* SUPPLIED ENTRIES:
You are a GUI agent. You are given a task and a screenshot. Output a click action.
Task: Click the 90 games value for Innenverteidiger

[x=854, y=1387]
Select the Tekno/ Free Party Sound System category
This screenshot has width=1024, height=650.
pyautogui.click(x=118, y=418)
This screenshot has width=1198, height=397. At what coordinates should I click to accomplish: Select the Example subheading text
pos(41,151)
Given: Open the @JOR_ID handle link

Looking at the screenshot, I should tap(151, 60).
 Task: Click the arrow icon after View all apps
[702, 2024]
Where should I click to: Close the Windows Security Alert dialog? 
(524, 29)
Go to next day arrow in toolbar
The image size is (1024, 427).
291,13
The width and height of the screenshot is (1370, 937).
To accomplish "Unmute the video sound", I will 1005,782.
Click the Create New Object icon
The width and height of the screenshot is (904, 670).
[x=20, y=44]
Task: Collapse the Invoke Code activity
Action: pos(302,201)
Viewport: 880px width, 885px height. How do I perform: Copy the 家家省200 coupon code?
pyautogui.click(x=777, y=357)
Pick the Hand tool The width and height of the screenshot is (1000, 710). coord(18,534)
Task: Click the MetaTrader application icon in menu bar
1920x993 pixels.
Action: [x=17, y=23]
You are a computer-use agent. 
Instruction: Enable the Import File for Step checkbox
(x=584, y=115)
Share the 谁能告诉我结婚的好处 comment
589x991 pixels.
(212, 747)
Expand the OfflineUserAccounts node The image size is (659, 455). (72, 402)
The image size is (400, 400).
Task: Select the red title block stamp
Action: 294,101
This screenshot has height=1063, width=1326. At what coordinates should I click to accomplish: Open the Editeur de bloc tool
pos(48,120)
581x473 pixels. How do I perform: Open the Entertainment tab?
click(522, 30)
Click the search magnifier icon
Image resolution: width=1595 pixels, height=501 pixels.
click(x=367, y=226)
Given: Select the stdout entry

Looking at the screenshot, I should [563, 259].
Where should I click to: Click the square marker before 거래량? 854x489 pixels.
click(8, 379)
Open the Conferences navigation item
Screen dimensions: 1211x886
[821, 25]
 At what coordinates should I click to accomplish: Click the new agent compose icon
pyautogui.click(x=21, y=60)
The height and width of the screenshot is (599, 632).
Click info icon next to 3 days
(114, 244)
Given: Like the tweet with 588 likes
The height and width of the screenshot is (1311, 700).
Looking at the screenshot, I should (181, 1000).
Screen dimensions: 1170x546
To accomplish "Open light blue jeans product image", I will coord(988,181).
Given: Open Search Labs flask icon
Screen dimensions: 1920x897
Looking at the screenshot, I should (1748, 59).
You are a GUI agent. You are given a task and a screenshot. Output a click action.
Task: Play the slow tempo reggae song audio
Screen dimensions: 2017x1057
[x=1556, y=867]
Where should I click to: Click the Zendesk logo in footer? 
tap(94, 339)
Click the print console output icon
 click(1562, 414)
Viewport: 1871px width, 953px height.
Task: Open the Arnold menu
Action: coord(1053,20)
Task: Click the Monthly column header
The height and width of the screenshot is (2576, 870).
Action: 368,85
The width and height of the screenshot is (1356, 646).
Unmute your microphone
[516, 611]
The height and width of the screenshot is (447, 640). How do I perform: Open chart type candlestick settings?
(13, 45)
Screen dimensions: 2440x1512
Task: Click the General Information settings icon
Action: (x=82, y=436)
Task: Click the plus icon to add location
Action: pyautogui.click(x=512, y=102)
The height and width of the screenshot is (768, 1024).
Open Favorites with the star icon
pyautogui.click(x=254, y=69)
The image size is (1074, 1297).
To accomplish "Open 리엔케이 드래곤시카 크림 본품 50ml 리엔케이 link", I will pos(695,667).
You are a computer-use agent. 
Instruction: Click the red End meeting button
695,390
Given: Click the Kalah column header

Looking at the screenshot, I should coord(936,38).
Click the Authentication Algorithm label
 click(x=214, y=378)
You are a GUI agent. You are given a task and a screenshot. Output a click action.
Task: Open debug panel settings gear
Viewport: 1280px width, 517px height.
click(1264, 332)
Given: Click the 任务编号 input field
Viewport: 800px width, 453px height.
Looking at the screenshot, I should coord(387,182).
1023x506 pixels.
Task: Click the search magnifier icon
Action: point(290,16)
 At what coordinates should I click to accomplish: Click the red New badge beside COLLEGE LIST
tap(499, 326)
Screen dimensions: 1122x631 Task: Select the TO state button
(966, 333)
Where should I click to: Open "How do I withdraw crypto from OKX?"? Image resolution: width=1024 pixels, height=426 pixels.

* WHAT TO PRODUCE: Repeat, word for word, the lines above between the line holding "Unmute your microphone" and the line holding "Given: Click the 任务编号 input field", inclusive; omit everything else.

* ANSWER SECTION:
Unmute your microphone
[516, 611]
The height and width of the screenshot is (447, 640). How do I perform: Open chart type candlestick settings?
(13, 45)
Screen dimensions: 2440x1512
Task: Click the General Information settings icon
Action: (x=82, y=436)
Task: Click the plus icon to add location
Action: pyautogui.click(x=512, y=102)
The height and width of the screenshot is (768, 1024).
Open Favorites with the star icon
pyautogui.click(x=254, y=69)
The image size is (1074, 1297).
To accomplish "Open 리엔케이 드래곤시카 크림 본품 50ml 리엔케이 link", I will pos(695,667).
You are a computer-use agent. 
Instruction: Click the red End meeting button
695,390
Given: Click the Kalah column header

Looking at the screenshot, I should coord(936,38).
Click the Authentication Algorithm label
 click(x=214, y=378)
You are a GUI agent. You are given a task and a screenshot. Output a click action.
Task: Open debug panel settings gear
Viewport: 1280px width, 517px height.
click(1264, 332)
Given: Click the 任务编号 input field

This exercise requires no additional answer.